Equities: Broad equity markets finished the week positive with international stocks experiencing the largest gains. S&P 500 sectors finished the week mixed as cyclical sectors generally outperformed defensive sectors.
So far in 2017 technology, consumer discretionary, and healthcare are the strongest performers while energy and telecommunications are the only sectors with negative performance year-to-date.
Commodities: Commodities were slightly negative for the week as oil prices fell 0.58%. Oil prices had experienced some recent upward pressure on news of support for a potential OPEC production cut extension, but renewed concerns that higher US production will impede OPEC’s attempts to reduce global supply has pushed prices lower in recent weeks. Gold prices fell 1.61% for the week but remain positive at +10.29% for the year.
Bonds: The 10-year treasury yield increased from 2.24% to 2.29%, resulting in slightly negative performance for treasury and aggregate bonds.
High yield bonds were positive as risky assets performed well and credit spreads fell slightly.
Indices are mostly positive for 2017, with equity markets leading the way while commodities and bonds lag behind.
Lesson to be learned: Paul Samuelson once said “Investing should be more like watching paint dry or watching grass grow. If you want excitement, take $800 and go to Las Vegas.” Proper investing requires a large amount of patience, which can be difficult for many investors to maintain at times. However, if you create and stick to a disciplined investment strategy, the gains you see over time will become exciting in the long-term.
FormulaFolios has two simple indicators we share that help you see how the economy is doing (we call this the Recession Probability Index, or RPI), as well as if the US Stock Market is strong (bull) or weak (bear).
In a nutshell, we want the RPI to be low on the scale of 1 to 100. For the US Equity Bull/Bear indicator, we want it to read least 67% bullish.
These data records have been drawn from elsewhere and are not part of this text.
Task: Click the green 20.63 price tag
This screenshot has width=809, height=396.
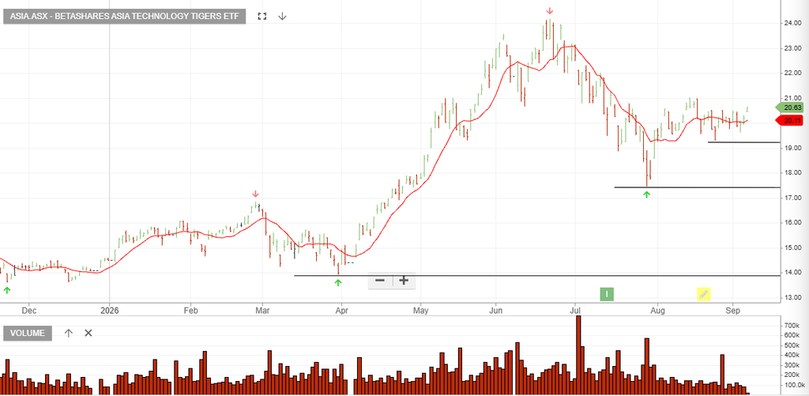Action: [789, 107]
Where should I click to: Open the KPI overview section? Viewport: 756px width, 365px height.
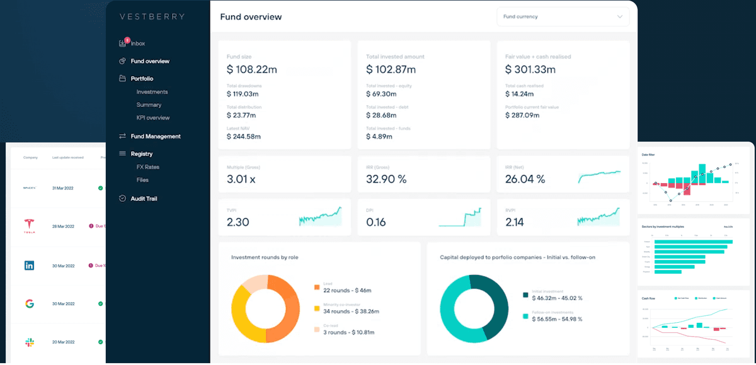tap(153, 118)
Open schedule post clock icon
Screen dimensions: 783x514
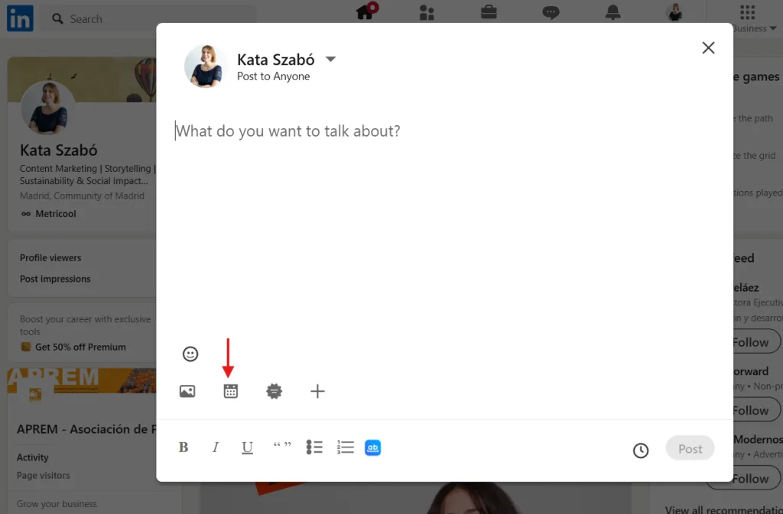tap(641, 451)
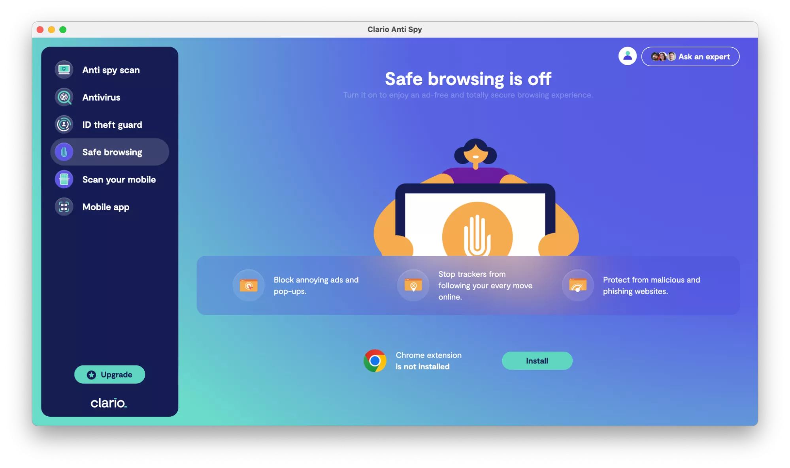Select the Safe browsing menu item

pyautogui.click(x=109, y=152)
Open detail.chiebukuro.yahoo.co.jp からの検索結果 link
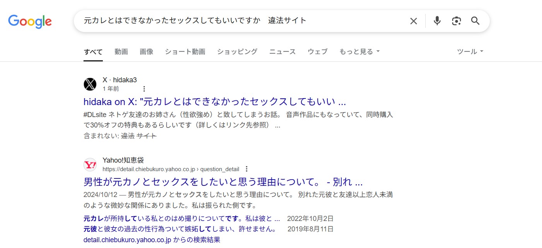 tap(152, 240)
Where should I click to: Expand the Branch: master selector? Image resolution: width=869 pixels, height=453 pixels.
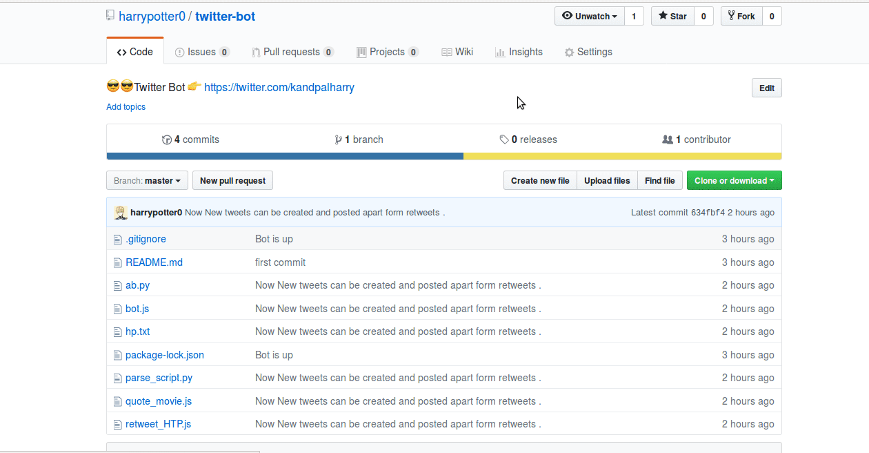[147, 181]
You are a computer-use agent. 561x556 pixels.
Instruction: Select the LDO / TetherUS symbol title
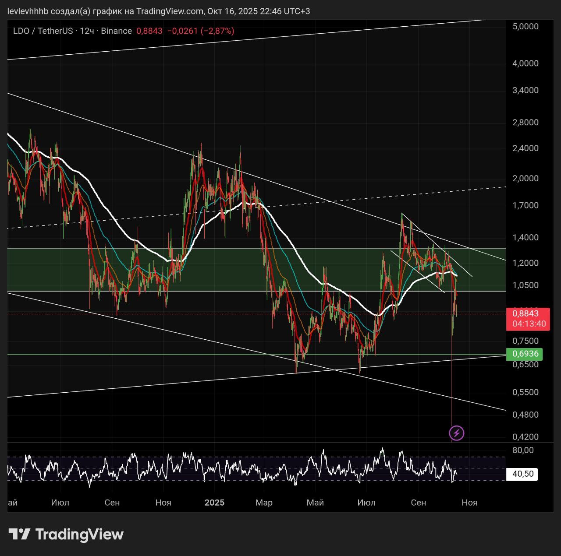click(x=43, y=31)
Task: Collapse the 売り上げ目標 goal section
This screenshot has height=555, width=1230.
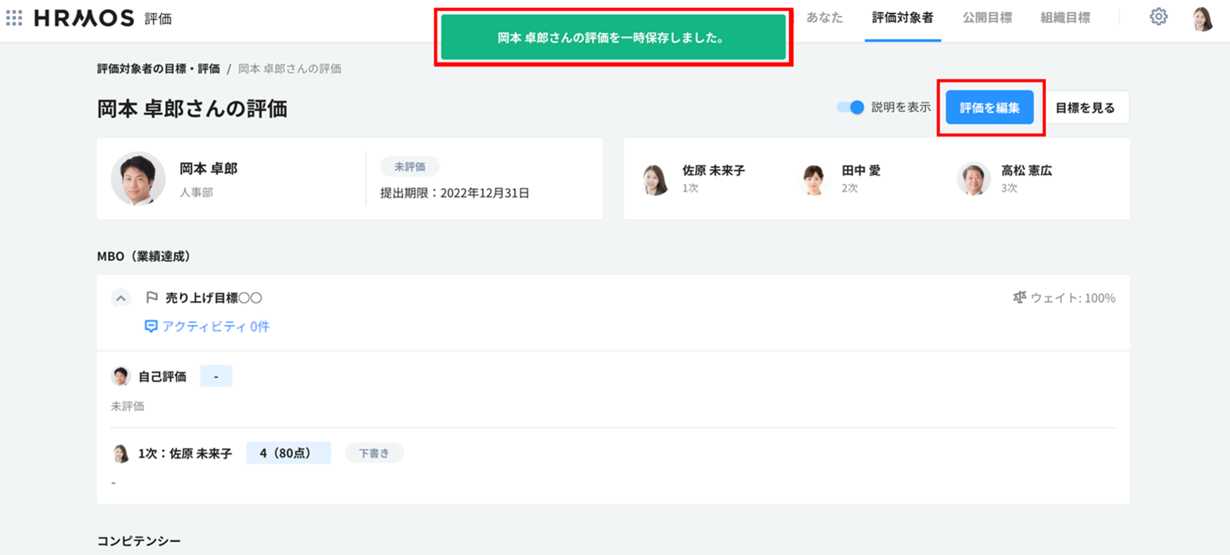Action: (120, 298)
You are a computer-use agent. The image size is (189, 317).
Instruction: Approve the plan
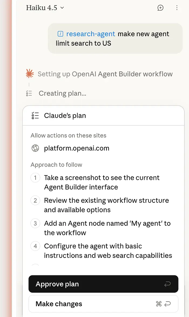103,284
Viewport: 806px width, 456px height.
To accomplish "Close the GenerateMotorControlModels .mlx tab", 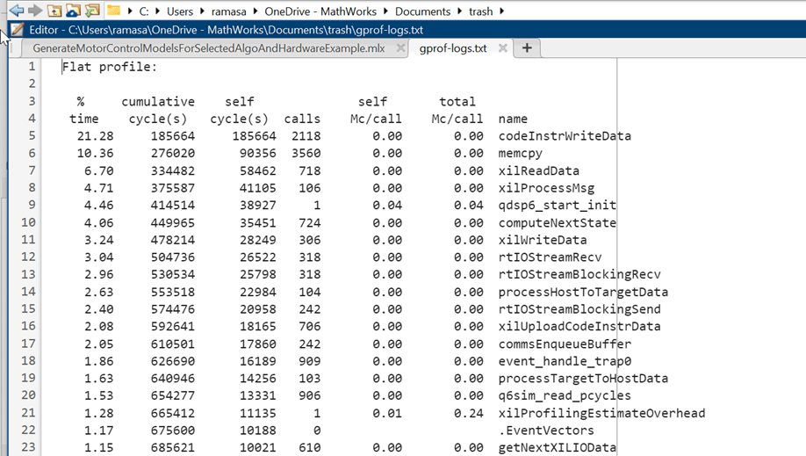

When those two things occur, our research shows market performance is strongest and least volatile.
The Recession Probability Index (RPI) has a current reading of 25.44, forecasting further economic growth and not warning of a recession at this time. The Bull/Bear indicator is currently 100% bullish. This means our models believe there is a slightly higher than average likelihood of stock market increases in the near term (within the next 18 months).
Weekly Comments & Charts
The S&P 500 finished the week positive and remains well above the support level that was set following the breakout in July last year. Though the current rally has slowed in recent months, short and intermediate-term momentum remains positive as many indices have reached new all time highs multiple times so far this year. The coming weeks should continue to give valuable insight about the near-term direction of the S&P 500, but it seems to remain in a bullish pattern for now.
Global stock markets breathed a sigh of relief and finished positive last week as the first round of the French election went as many investors hoped.
France held the first round of voting for its presidential election on April 23. The top two candidates from the initial field, Emmanuel Macron and Marine Le Pen, will now face off in the final round of voting on May 7. Recent opinion polls suggest Macron will take 65% of the head-to-head vote. Le Pen is in support of France exiting the European Union and anti-immigration policies, which could lead to additional political turmoil in Europe if she is elected, but a large amount of investor anxiety was focused on the first round of voting (there was more uncertainty about the results in the first round as numerous candidates competed in a free for all).
Helping support stock markets, a brief summary of Trump’s tax plan was released on Wednesday. Though the tax reform outline did not have enough detail to calculate its overall economic impact, some specific numbers were given. The outline calls for the corporate tax rate to be sharply cut (from 35% to 15%), a simpler tax code reducing the number of tax brackets for individuals from seven to three (with levels of 10%, 25%, and 35%), and increases in standard deductions (from $6,350 to $12,700). There are still numerous details that need to be worked out, but the release of this outline has increased optimism about a tax reform in the somewhat near future.
Stocks had been performing well since the US presidential election with minimal volatility and virtually no drawdowns, but it is important to remember to include a broad range of asset classes in your portfolio for more consistent and more stable longer-term results.
As investors, we need to stay committed to our long-term financial goals. All the short-term news and market movements can be the most debilitating of all when it comes to making sound investment decisions; especially if we allow them to influence knee-jerk decisions.